*Dicong Qiu, Yibiao Zhao, Chris Baker*

Autonomous agents are limited in their ability to observe the world state. Partially observable Markov decision processes (POMDPs) model planning under world state uncertainty, but POMDPs with multimodal beliefs, continuous actions, and nonlinear dynamics suitable for robotics applications are challenging to solve. We present a dynamic programming algorithm for planning in the belief space over discrete latent states in POMDPs with continuous states, actions, observations, and nonlinear dynamics. Unlike prior belief space motion planning approaches which assume unimodal Gaussian uncertainty, our approach constructs a novel tree-structured representation of possible observations and multimodal belief space trajectories, and optimizes a contingency plan over this structure. We apply our method to problems with uncertainty over the reward or cost function (e.g., the configuration of goals or obstacles), uncertainty over the dynamics, and uncertainty about interactions, where other agents' behavior is conditioned on latent intentions. Three experiments show that our algorithm outperforms strong baselines for planning under uncertainty, and results from an autonomous lane changing task demonstrate that our algorithm can synthesize robust interactive trajectories.

Start Time | End Time | |
---|---|---|

07/15 15:00 UTC | 07/15 17:00 UTC |

This paper presents a variant of differential dynamic programming that allows for optimization with latent discrete dynamics parameters. A POMDP is defined over observable continuous state and action spaces with non-linear dynamics. The dynamics are further parameterized by latent discrete variables. An algorithm is derived that performs DDP over a horizon with all possible assignments of the latent parameters. The method is evaluated in 3 toy tasks and compared to other variants of DDP. The method is described well and the algorithm is stated clearly. The experiments provide a nice illustrative example of the algorithm execution which helps understanding the method. Further, the addressed POMDP is sufficient to model an interesting range of tasks. I see 3 main points of potential improvement that the paper could benefit from. The latent discrete variables as defined in Fig. 1 have the limitation that they are not controllable, i.e. they are not functions of the actions. If this restriction was removed, the method could be applied to an even broader range of dynamical systems (for example, manipulation / locomotion with discrete contact variables, etc.). One drawback of the algorithm is the exponential complexity w.r.t horizon length and dimension of the discrete parameter Z. I like the suggestion in Section IV C) for a naive way of addressing the issue. It would be interesting to see if there are other ways to exploit structure in typical use-cases of Z that could help make the method computationally tractable. The experiments are focused on cases where Z is a binary variable. It would be interesting to showcase PODDP on more complex problems. Further, I am missing a comparison of computational efficiency with the baseline algorithms.

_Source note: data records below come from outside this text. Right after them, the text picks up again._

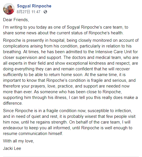
Task: Open the Sogyal Rinpoche profile picture
Action: 9,9
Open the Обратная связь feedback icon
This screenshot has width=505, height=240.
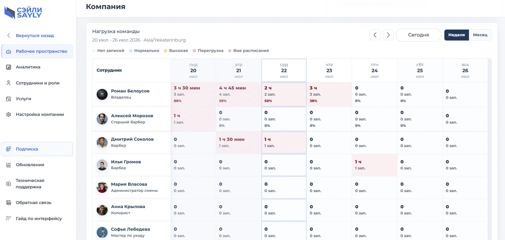(9, 203)
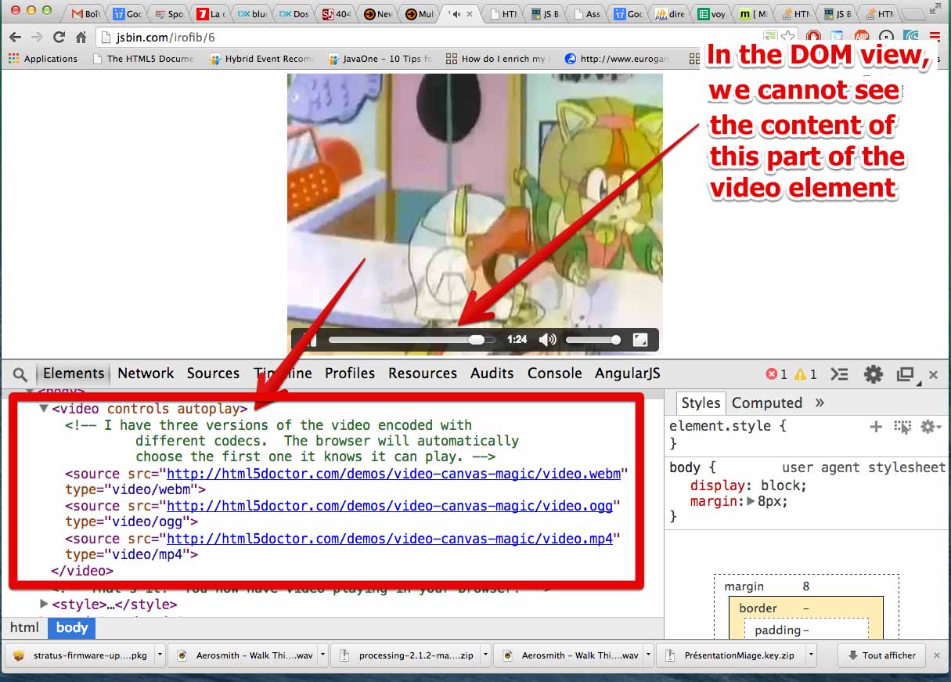Screen dimensions: 951x682
Task: Undock DevTools into a separate window
Action: point(905,373)
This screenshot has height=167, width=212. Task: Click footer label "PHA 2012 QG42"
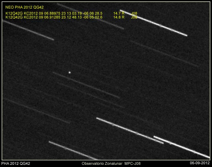16,163
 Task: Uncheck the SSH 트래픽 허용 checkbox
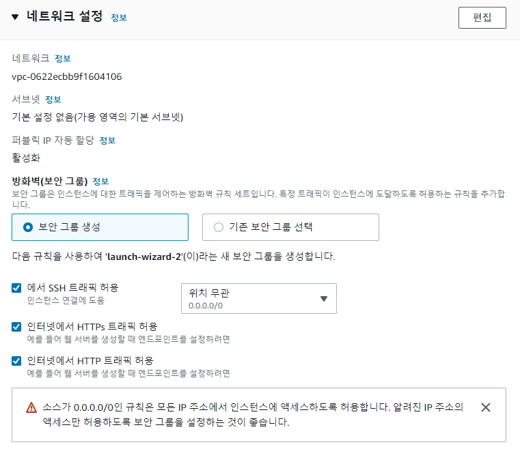tap(16, 288)
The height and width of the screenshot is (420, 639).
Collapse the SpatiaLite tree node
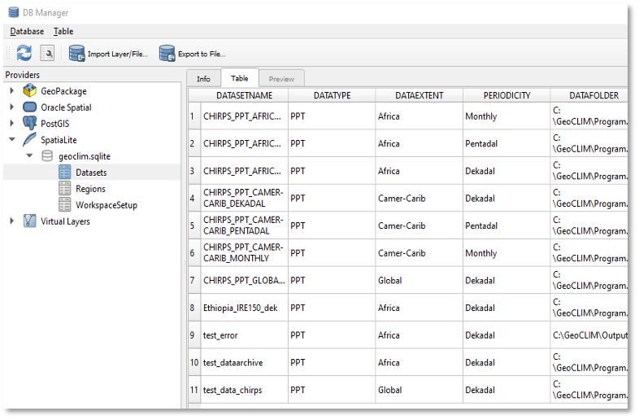(11, 140)
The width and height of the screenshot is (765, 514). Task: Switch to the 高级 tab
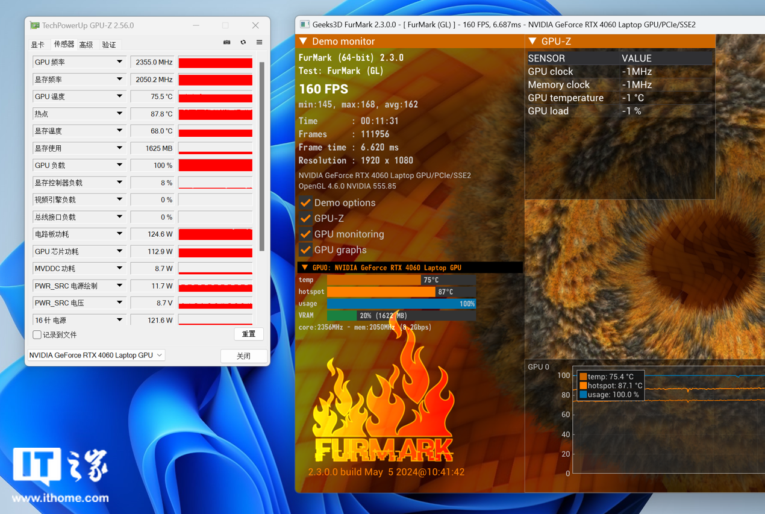[x=86, y=45]
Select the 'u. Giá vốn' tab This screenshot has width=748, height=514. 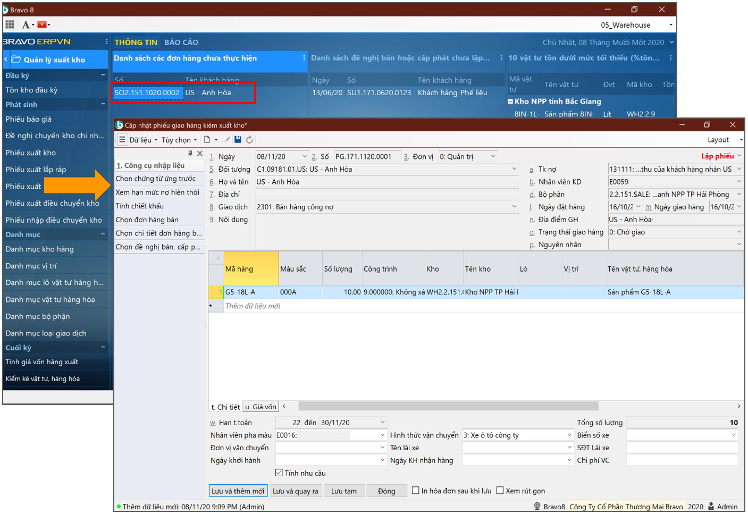260,407
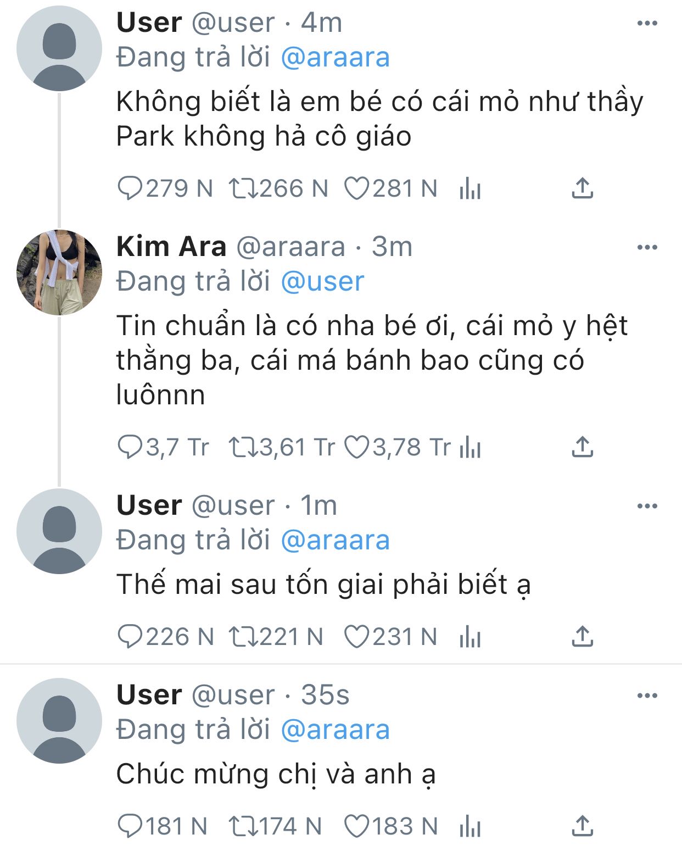
Task: Share the 'Chúc mừng chị và anh' tweet
Action: pyautogui.click(x=582, y=826)
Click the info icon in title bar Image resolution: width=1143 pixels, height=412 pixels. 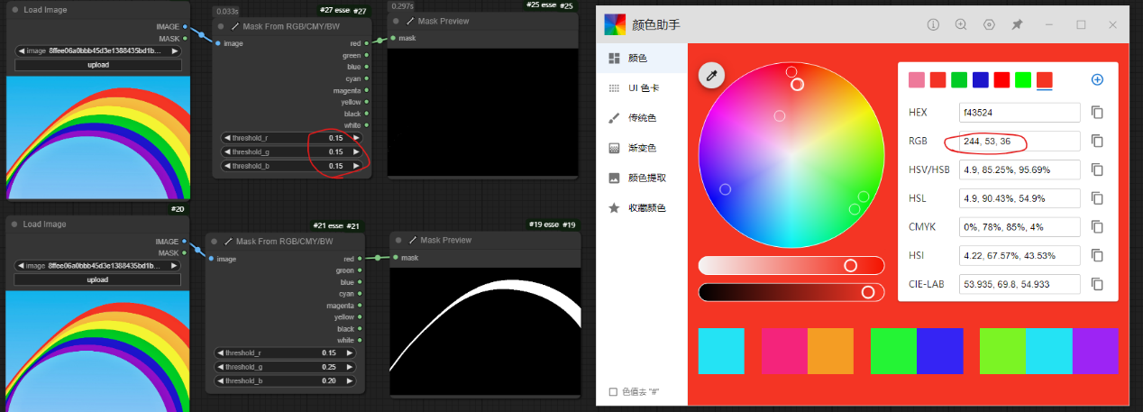(933, 24)
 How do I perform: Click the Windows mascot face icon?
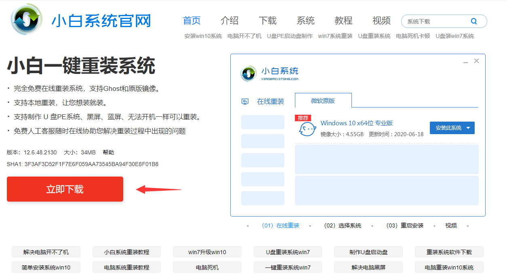tap(307, 129)

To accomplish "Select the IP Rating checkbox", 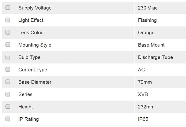I will 8,119.
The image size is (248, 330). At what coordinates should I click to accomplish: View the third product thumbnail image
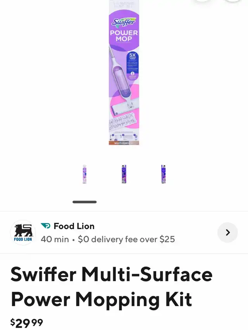163,174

The topic of the paper is relevant and the authors do a good job motivating and framing it within the state of the art. The approach is reasonably well explained and the paper is easy to read. However, the approach seems to take a strong assumption and a direct adaptation of known algorithms; doesn't compare itself against interesting baselines; and is not proven to scale to any kind of realistic system with multimodal beliefs. More specifically, I'd like to see the following issues addressed in the rebuttal phase: 1. The algorithm is dependent on the fact that one can build a discrete tree by assuming a discrete latent variable and MLO observations. The latter assumption seems rather strong, but there is no discussion on it in the paper and the empirical evaluation doesn't study its impact. Furthermore, it seems to me that after one makes this strong assumption, the resulting algorithm doesn't really bring significant novelty to the state of the art. 2. Given the assumptions made that allow for a discrete tree representation of the trajectories, couldn't one use something like POMCP directly, even if with a coarse discretization of actions? This would be a nicer baseline to compare against. 3. The experiments only deal with binary latent variables, which kind of defeats the purpose of developing an approach for multimodal beliefs. Furthermore, no results on scalability are provided. The approach is only evaluated on really small examples, making me doubt its feasibility for realistic problems.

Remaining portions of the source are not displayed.